The Bingley Arts Centre proved to be an excellent venue as, with its excellent anteroom to the hall, everyone could enjoy the refreshments and meet up and see the displays.

Yorkshire Show 2009

This year’s Great Yorkshire Show was held from the 14th – 16th July 2009
The national Soil Association were represented by their Fund Raising Team at this years Show.
Our group assisted them on the Wednesday and Thursday, answering questions and distibuting our own leaflets.

This year’s Great Yorkshire Show was held from the 14th – 16th July 2009. The national Soil Association were represented by their Fund Raising Team at this years Show.

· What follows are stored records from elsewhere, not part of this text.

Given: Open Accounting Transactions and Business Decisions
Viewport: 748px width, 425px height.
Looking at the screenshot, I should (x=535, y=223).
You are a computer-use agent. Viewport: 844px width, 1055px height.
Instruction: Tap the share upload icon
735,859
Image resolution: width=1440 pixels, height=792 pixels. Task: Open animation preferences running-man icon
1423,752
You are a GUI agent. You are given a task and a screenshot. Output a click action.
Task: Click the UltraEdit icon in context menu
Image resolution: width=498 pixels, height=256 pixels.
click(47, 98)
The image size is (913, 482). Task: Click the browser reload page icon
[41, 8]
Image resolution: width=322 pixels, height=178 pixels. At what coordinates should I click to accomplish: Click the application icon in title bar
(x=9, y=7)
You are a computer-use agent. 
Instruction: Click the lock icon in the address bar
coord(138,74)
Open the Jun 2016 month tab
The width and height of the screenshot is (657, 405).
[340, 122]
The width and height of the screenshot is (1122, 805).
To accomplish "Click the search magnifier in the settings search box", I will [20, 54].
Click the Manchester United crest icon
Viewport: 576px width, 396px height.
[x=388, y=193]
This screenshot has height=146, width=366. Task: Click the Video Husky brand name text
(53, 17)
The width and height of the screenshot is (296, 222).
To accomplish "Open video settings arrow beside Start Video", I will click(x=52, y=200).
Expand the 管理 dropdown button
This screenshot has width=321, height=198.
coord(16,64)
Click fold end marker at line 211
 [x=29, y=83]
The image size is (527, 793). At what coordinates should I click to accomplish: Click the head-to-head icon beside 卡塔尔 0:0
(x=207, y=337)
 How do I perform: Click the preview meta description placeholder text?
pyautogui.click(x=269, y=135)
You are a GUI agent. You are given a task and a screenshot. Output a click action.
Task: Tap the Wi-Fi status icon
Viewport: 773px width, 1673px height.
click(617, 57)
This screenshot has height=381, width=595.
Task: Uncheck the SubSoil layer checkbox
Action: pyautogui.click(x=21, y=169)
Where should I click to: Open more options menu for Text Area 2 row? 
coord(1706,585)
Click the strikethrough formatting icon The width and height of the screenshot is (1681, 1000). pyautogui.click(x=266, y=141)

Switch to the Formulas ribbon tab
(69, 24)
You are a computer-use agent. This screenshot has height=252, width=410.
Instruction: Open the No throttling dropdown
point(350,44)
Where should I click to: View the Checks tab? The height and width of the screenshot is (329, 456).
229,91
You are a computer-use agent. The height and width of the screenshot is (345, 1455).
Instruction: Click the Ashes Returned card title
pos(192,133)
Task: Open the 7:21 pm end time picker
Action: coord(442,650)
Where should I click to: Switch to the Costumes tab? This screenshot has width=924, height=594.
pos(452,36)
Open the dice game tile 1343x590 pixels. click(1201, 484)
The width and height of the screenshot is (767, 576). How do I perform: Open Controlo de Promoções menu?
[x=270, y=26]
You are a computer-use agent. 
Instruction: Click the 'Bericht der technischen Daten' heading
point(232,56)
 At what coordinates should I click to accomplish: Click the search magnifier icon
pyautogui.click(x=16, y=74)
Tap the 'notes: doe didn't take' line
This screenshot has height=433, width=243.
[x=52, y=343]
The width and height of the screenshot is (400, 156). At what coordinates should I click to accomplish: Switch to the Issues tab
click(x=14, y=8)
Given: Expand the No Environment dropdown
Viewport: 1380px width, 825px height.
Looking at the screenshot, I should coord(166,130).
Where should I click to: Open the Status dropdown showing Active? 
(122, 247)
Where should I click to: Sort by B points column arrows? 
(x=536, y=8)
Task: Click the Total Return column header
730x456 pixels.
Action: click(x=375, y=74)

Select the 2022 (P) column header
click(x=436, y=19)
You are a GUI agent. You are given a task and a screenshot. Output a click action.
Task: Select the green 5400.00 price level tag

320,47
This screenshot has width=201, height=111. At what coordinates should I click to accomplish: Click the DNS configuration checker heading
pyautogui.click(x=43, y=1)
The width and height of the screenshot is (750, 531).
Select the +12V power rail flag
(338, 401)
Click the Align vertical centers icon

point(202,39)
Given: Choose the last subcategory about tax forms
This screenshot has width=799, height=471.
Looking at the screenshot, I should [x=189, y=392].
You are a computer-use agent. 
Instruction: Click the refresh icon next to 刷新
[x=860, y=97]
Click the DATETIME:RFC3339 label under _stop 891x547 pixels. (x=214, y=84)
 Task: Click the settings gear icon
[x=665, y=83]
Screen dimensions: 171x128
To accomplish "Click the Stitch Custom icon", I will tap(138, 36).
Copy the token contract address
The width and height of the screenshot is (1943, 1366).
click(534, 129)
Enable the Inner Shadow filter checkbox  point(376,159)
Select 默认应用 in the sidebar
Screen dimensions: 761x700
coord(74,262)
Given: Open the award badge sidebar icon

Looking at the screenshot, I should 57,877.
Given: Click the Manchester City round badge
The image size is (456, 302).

Our group assisted them on the Wednesday and Thursday, answering questions and distibuting our own leaflets.

Yorkshire Show 2007

The Yorkshire Agriculture Society announced in 2006 that attendance at the Great Yorkshire Show was an all-time record breaker, higher than any in the events 167 year history. The figure was 134,810, compared with the previous best of 131,075 way back in 1979
From 2004 onwards we shared a marquee with the national association HQ from Bristol. Our site was in the same place as the previous years but it had been redesignated as the Arable Area.
The HQ staff provided expertise for farmers and our volunteers talked to other visitors about joining the Association.This arrangement worked very well.
We had lost our demonstration organic growing plot but our compost heap heating up outside provided as much a talking point as ever. We also sold books and pamphlets to help people get started with organic growing.
In 2003 we had our usual stand in the Organic Area. With our tent was the mobile display unit from our national HQ in Bristol.
The main talking point was the plot of land outside the tent where we were demonstrating organic methods. It was being taken through the approved Soil Association conversion cycle, over the usual 3 years.
The soil is poor judging by the crop grown so far, so we enriched it with manure, from Horticap (a charity which employs people with learning disabilities)
The rectangular section was divided into 4 plots, each sown with a different leguminous plant – to enrich the soil. They were:- vetches, field beans, lupins and clover.
Incorporated in this legumes section was a small wild headland to encourage natural diversity, a theme basic to Soil Association philosophy.
Since 2001 the Yorkshire Agricultural Society has been holding Countryside Days for the benefit of schoolchildren. They provide ‘hot spots’ of interest for them which include some tuition in building a dry stone wall, matching raw items such as cereals and sugar beet to the final processed food, a display of flowering shrubs which attract butterflies and bees, a healthy eating stand and last, but not least, our own Soil Association organic plot demonstrating conversion principles.
Over 700 children have come, combining education with fun as they learned about the countryside and the environment by taking part in a wide range of activities on the site.
For several years the national association from Bristol brought this mobile display unit along.
The Show has been running since 1837, and has been at Harrogate for the last 50 years. It attracts more than 120,000 visitors each year.